Our case series adds to the limited literature on promoter variants in association with late‐onset OTCD. None of the patients had neonatal‐onset (before 4 weeks of age) disease, with only mild ammonia elevations (if at all) at the time of biochemical diagnosis. However, there are also notable differences in their disease progression. Patient 3 experienced substantial morbidity associated with metabolic decompensations, with 87 hospital admissions (within 12 years), and required a liver transplant to preserve his cognition; it is possible that poor compliance with management strategies may have contributed to this. Patient 2 had self‐selected a low‐protein diet and had only three decompensations requiring hospital admissions; he is maintained on a tight protein restriction with average cognition. Patient 1 is on a similar protein restriction and has never had a metabolic decompensation. Despite the differences in their clinical journeys, all three patients have far better outcomes than those of males with the neonatal‐onset form of the disease.
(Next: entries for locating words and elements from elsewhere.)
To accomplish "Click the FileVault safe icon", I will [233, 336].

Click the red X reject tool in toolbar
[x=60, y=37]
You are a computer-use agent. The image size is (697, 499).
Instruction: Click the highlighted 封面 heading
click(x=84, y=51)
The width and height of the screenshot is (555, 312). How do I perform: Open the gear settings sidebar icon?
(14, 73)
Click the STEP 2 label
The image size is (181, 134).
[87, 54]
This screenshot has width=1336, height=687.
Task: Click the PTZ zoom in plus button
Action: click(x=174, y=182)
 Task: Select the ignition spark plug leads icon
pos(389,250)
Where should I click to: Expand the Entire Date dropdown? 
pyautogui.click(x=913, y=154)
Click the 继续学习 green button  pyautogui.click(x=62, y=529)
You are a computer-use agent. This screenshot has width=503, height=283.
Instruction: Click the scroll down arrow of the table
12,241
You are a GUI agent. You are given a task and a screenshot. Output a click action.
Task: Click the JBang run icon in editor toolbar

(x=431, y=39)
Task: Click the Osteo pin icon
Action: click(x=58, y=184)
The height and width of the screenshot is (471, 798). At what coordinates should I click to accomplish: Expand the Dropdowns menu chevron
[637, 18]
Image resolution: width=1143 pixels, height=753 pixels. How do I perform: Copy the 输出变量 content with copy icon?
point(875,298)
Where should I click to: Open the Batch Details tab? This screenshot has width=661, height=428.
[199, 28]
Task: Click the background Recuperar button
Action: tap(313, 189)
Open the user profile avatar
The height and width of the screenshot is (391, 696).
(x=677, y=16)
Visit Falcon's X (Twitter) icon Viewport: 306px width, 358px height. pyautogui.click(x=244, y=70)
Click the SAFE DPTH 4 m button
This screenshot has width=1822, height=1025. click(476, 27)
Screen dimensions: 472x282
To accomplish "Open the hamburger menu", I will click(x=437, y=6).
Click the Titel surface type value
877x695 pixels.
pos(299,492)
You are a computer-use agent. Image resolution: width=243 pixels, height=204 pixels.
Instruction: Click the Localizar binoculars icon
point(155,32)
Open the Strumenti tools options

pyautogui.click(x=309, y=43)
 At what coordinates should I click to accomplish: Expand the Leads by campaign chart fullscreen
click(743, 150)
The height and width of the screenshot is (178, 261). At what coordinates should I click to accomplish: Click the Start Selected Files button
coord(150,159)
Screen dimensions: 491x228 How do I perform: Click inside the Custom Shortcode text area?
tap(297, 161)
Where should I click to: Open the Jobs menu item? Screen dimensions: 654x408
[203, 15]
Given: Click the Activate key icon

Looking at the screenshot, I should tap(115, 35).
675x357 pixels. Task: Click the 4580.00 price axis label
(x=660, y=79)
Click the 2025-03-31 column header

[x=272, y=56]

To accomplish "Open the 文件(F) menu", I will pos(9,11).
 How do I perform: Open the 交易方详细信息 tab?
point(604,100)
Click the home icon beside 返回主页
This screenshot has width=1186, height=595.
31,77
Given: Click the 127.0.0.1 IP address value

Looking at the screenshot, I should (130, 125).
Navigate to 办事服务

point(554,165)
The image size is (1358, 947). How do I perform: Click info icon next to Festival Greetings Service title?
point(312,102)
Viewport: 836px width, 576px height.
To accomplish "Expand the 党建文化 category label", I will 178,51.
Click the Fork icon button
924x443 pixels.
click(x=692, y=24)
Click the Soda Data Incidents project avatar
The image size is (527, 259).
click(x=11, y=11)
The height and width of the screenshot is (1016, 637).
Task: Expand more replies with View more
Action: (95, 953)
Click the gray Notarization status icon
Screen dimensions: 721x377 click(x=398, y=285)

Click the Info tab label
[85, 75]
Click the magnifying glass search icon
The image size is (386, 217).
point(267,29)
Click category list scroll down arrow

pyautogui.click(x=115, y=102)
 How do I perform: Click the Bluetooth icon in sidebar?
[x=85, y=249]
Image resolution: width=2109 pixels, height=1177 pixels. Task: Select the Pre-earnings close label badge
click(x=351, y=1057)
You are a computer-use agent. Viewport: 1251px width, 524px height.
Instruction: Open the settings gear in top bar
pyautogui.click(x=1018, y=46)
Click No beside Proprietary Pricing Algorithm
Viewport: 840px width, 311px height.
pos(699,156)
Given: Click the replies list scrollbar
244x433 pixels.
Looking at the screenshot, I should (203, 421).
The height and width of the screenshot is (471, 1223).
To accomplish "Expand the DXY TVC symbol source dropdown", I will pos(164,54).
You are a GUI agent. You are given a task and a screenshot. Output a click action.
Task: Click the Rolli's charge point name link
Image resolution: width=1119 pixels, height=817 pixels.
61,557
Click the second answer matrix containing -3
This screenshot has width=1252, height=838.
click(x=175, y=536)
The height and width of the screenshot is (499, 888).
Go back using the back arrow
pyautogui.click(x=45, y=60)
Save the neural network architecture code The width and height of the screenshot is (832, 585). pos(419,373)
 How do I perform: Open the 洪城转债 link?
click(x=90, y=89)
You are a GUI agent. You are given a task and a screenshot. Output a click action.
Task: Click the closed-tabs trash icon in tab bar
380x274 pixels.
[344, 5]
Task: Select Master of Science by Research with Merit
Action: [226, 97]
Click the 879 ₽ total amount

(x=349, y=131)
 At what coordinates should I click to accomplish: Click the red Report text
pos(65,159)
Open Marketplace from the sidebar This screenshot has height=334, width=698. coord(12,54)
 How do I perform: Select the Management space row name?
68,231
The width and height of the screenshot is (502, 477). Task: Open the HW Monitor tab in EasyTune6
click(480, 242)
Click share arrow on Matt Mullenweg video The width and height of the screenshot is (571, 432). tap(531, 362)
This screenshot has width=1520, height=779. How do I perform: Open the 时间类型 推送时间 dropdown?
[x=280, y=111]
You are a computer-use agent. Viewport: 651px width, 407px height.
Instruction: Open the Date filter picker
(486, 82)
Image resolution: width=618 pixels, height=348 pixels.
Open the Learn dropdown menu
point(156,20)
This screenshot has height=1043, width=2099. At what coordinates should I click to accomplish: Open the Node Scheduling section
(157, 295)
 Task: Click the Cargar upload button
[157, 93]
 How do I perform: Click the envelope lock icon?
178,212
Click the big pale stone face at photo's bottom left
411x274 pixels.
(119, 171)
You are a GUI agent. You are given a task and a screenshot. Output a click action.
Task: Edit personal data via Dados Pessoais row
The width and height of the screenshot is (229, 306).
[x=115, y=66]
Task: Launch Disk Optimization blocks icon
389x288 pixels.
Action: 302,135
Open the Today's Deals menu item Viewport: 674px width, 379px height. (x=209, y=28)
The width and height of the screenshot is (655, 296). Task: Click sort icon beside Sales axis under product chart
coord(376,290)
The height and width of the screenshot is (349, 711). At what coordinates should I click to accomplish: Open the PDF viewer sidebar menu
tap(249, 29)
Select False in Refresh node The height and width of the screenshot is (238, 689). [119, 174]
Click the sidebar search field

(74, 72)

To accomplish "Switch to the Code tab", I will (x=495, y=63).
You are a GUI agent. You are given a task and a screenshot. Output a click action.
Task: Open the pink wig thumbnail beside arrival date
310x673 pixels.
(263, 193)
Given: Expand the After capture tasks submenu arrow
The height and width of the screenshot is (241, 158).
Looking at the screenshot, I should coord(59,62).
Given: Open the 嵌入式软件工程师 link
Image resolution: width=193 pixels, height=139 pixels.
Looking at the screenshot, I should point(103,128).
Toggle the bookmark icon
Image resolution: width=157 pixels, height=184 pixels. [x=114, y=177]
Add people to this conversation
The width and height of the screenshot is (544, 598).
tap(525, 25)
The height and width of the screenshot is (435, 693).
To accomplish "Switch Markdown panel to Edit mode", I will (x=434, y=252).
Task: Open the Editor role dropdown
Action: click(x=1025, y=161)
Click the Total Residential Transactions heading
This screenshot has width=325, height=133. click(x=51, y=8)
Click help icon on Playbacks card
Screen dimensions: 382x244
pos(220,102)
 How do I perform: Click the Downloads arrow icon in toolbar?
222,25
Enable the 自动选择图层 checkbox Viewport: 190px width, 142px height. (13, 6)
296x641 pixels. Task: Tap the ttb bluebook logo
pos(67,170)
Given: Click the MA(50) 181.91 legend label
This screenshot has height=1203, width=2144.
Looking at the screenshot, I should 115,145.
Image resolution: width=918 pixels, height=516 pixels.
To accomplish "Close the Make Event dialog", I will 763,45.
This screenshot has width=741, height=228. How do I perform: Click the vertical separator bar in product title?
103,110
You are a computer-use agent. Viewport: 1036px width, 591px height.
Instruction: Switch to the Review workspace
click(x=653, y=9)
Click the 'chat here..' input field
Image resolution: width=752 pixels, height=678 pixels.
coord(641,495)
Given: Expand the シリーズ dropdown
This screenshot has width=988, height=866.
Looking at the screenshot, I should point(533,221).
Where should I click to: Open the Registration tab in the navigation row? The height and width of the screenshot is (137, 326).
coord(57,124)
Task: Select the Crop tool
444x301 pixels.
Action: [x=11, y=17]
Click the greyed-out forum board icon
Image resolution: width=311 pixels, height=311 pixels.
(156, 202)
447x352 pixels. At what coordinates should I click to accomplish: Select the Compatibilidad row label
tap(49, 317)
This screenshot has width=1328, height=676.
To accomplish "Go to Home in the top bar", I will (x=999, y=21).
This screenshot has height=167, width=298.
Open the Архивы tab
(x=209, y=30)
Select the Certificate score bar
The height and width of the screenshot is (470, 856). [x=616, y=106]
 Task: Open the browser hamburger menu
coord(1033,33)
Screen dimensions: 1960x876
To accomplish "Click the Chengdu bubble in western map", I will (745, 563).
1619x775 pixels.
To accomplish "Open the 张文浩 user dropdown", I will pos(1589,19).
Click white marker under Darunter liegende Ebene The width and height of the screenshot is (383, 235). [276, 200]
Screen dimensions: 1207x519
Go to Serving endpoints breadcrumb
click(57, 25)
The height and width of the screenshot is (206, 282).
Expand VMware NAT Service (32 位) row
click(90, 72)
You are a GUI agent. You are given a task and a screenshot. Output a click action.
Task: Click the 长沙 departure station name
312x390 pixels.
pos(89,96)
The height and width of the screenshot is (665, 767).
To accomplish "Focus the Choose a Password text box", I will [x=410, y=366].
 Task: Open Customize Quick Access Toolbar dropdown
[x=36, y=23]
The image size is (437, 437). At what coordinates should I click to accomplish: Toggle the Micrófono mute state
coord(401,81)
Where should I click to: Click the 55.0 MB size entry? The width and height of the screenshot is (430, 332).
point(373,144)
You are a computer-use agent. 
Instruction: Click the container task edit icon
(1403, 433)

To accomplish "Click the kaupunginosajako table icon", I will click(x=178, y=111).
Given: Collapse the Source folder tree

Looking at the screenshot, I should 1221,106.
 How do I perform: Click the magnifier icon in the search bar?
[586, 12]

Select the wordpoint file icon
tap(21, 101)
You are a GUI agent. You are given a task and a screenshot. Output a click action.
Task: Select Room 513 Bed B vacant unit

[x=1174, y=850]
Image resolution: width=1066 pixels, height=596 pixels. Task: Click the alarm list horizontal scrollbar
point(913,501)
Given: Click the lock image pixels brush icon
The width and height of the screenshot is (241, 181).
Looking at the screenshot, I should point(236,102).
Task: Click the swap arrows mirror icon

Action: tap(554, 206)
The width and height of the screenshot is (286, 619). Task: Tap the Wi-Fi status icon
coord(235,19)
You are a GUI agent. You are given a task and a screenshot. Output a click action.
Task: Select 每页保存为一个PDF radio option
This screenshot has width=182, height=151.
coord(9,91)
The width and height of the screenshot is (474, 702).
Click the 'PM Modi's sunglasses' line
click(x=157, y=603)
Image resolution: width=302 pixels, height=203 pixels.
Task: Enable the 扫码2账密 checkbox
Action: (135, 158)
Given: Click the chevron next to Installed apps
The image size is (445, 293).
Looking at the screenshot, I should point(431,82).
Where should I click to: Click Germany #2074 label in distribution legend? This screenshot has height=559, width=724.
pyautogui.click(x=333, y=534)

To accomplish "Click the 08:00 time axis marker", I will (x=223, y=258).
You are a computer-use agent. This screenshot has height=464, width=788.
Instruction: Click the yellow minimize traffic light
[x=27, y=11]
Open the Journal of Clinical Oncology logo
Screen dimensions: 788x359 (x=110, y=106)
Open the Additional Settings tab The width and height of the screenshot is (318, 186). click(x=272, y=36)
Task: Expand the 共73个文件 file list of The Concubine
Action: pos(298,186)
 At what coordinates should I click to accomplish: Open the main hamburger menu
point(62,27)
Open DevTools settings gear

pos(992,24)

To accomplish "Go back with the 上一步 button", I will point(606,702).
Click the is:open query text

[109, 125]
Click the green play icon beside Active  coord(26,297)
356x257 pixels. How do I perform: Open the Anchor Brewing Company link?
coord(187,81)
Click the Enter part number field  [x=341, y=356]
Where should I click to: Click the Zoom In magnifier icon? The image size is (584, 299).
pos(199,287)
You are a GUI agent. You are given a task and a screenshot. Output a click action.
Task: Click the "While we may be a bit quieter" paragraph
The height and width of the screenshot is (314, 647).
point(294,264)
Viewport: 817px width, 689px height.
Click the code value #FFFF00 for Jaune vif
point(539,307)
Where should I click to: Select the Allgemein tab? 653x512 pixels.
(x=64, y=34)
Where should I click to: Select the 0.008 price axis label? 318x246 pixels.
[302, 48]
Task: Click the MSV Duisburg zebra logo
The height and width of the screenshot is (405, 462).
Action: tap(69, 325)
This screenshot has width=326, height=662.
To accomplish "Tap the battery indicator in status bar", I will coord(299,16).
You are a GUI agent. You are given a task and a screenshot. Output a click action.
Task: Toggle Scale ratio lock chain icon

It is important to note that, historically, molecular analysis of the OTC gene did not often cover deep intronic or the promoter regions. Our case series is part of an increasing body of literature reporting these molecular aetiologies. Targeted screening of these additional regions of the OTC gene should be considered in any patient with a clear biochemical diagnosis of OTCD, with no causative variants identified on routine molecular analysis. With the cost of whole‐genome sequencing rapidly declining, coverage of these regions will become easier and more cost‐effective, helping to maximise diagnostic yield.

CONFLICT OF INTEREST

Ashley Hertzog, Arthavan Selvanathan, Rebecca Halligan, Timothy Fazio, Gerard de Jong, Drago Bratkovic, Kaustuv Bhattacharya, Adviye Ayper Tolun, Bruce Bennetts and Katrina Fisk declare that they have no conflicts of interest. This manuscript has not been submitted for review elsewhere and has been approved by all other authors for submission.

ANIMAL RIGHTS

This article does not contain any studies with animal subjects performed by any of the authors.

ETHICS STATEMENT

All procedures followed were in accordance with the ethical standards of the responsible committee on human experimentation (institutional and national) and with the Declaration of Helsinki of 1975, as revised in 2000. This project has received approval from the local human research ethics committee (CCR2021/03) and signed consent was obtained.